Task objective ->
Return all records exactly. Nothing may be added.

The data ->
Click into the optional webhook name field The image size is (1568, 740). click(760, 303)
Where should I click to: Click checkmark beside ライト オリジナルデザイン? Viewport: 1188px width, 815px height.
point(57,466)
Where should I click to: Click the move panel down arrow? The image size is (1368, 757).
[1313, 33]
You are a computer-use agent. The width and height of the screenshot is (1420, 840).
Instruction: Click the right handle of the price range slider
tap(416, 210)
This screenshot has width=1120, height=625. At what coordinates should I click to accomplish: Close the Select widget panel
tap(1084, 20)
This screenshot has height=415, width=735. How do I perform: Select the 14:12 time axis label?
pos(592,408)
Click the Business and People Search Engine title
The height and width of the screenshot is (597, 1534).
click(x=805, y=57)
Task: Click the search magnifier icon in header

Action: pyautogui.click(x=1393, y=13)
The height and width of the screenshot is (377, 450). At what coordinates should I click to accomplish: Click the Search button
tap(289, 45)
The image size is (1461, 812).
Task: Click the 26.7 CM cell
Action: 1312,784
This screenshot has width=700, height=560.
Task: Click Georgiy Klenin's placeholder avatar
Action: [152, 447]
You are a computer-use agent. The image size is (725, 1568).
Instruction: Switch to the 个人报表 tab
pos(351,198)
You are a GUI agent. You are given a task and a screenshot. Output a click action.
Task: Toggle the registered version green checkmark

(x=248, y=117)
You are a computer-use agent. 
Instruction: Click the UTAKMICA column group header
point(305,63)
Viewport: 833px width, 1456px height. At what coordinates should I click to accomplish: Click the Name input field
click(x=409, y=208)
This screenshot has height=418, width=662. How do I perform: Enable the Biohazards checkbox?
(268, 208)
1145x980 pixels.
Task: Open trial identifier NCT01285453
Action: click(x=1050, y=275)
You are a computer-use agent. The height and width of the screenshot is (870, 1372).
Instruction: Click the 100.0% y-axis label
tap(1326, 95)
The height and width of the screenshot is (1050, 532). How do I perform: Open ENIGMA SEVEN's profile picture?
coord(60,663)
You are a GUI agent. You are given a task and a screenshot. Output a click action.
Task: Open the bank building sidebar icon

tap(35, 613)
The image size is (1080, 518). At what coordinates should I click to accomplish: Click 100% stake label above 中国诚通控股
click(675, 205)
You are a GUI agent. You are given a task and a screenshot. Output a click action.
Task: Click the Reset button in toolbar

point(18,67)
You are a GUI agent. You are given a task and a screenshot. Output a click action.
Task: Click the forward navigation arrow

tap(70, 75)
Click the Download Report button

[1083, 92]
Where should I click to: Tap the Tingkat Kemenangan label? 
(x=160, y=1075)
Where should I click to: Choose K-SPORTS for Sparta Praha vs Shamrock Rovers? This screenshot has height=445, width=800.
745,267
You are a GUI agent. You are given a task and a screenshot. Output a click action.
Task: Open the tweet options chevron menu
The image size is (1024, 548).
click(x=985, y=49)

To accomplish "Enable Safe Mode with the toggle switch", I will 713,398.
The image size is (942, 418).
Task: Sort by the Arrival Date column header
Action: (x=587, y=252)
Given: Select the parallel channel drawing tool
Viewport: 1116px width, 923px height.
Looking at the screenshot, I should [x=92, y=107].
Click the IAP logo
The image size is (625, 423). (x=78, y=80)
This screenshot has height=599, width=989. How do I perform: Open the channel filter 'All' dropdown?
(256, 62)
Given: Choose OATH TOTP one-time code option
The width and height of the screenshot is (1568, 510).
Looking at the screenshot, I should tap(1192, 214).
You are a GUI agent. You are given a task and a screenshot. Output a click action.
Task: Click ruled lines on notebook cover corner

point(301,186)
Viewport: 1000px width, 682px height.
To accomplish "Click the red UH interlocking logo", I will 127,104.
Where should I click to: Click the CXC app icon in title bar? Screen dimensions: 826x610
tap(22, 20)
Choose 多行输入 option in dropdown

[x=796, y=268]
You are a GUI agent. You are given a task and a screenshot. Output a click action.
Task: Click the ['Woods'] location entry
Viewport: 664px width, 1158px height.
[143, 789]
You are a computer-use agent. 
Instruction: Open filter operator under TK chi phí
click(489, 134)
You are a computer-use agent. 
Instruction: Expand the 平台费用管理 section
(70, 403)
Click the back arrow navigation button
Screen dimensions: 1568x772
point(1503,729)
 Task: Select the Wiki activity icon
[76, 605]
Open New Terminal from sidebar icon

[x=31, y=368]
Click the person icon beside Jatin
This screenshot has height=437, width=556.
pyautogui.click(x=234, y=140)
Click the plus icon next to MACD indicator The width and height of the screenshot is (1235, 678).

Reply ->
Click into the optional webhook name field The image size is (1568, 740). click(760, 303)
Where should I click to: Click checkmark beside ライト オリジナルデザイン? Viewport: 1188px width, 815px height.
point(57,466)
Where should I click to: Click the move panel down arrow? The image size is (1368, 757).
[1313, 33]
You are a computer-use agent. The width and height of the screenshot is (1420, 840).
Instruction: Click the right handle of the price range slider
tap(416, 210)
This screenshot has width=1120, height=625. At what coordinates should I click to accomplish: Close the Select widget panel
tap(1084, 20)
This screenshot has height=415, width=735. How do I perform: Select the 14:12 time axis label?
pos(592,408)
Click the Business and People Search Engine title
The height and width of the screenshot is (597, 1534).
click(x=805, y=57)
Task: Click the search magnifier icon in header

Action: pyautogui.click(x=1393, y=13)
The height and width of the screenshot is (377, 450). At what coordinates should I click to accomplish: Click the Search button
tap(289, 45)
The image size is (1461, 812).
Task: Click the 26.7 CM cell
Action: 1312,784
This screenshot has width=700, height=560.
Task: Click Georgiy Klenin's placeholder avatar
Action: [152, 447]
You are a computer-use agent. The image size is (725, 1568).
Instruction: Switch to the 个人报表 tab
pos(351,198)
You are a GUI agent. You are given a task and a screenshot. Output a click action.
Task: Toggle the registered version green checkmark

(x=248, y=117)
You are a computer-use agent. 
Instruction: Click the UTAKMICA column group header
point(305,63)
Viewport: 833px width, 1456px height. At what coordinates should I click to accomplish: Click the Name input field
click(x=409, y=208)
This screenshot has height=418, width=662. How do I perform: Enable the Biohazards checkbox?
(268, 208)
1145x980 pixels.
Task: Open trial identifier NCT01285453
Action: click(x=1050, y=275)
You are a computer-use agent. The height and width of the screenshot is (870, 1372).
Instruction: Click the 100.0% y-axis label
tap(1326, 95)
The height and width of the screenshot is (1050, 532). How do I perform: Open ENIGMA SEVEN's profile picture?
coord(60,663)
You are a GUI agent. You are given a task and a screenshot. Output a click action.
Task: Open the bank building sidebar icon

tap(35, 613)
The image size is (1080, 518). At what coordinates should I click to accomplish: Click 100% stake label above 中国诚通控股
click(675, 205)
You are a GUI agent. You are given a task and a screenshot. Output a click action.
Task: Click the Reset button in toolbar

point(18,67)
You are a GUI agent. You are given a task and a screenshot. Output a click action.
Task: Click the forward navigation arrow

tap(70, 75)
Click the Download Report button

[1083, 92]
Where should I click to: Tap the Tingkat Kemenangan label? 
(x=160, y=1075)
Where should I click to: Choose K-SPORTS for Sparta Praha vs Shamrock Rovers? This screenshot has height=445, width=800.
745,267
You are a GUI agent. You are given a task and a screenshot. Output a click action.
Task: Open the tweet options chevron menu
The image size is (1024, 548).
click(x=985, y=49)

To accomplish "Enable Safe Mode with the toggle switch", I will 713,398.
The image size is (942, 418).
Task: Sort by the Arrival Date column header
Action: (x=587, y=252)
Given: Select the parallel channel drawing tool
Viewport: 1116px width, 923px height.
Looking at the screenshot, I should [x=92, y=107].
Click the IAP logo
The image size is (625, 423). (x=78, y=80)
This screenshot has height=599, width=989. How do I perform: Open the channel filter 'All' dropdown?
(256, 62)
Given: Choose OATH TOTP one-time code option
The width and height of the screenshot is (1568, 510).
Looking at the screenshot, I should tap(1192, 214).
You are a GUI agent. You are given a task and a screenshot. Output a click action.
Task: Click ruled lines on notebook cover corner

point(301,186)
Viewport: 1000px width, 682px height.
To accomplish "Click the red UH interlocking logo", I will 127,104.
Where should I click to: Click the CXC app icon in title bar? Screen dimensions: 826x610
tap(22, 20)
Choose 多行输入 option in dropdown

[x=796, y=268]
You are a GUI agent. You are given a task and a screenshot. Output a click action.
Task: Click the ['Woods'] location entry
Viewport: 664px width, 1158px height.
[143, 789]
You are a computer-use agent. 
Instruction: Open filter operator under TK chi phí
click(489, 134)
You are a computer-use agent. 
Instruction: Expand the 平台费用管理 section
(70, 403)
Click the back arrow navigation button
Screen dimensions: 1568x772
point(1503,729)
 Task: Select the Wiki activity icon
[76, 605]
Open New Terminal from sidebar icon

[x=31, y=368]
Click the person icon beside Jatin
This screenshot has height=437, width=556.
pyautogui.click(x=234, y=140)
Click the plus icon next to MACD indicator The width and height of the screenshot is (1235, 678).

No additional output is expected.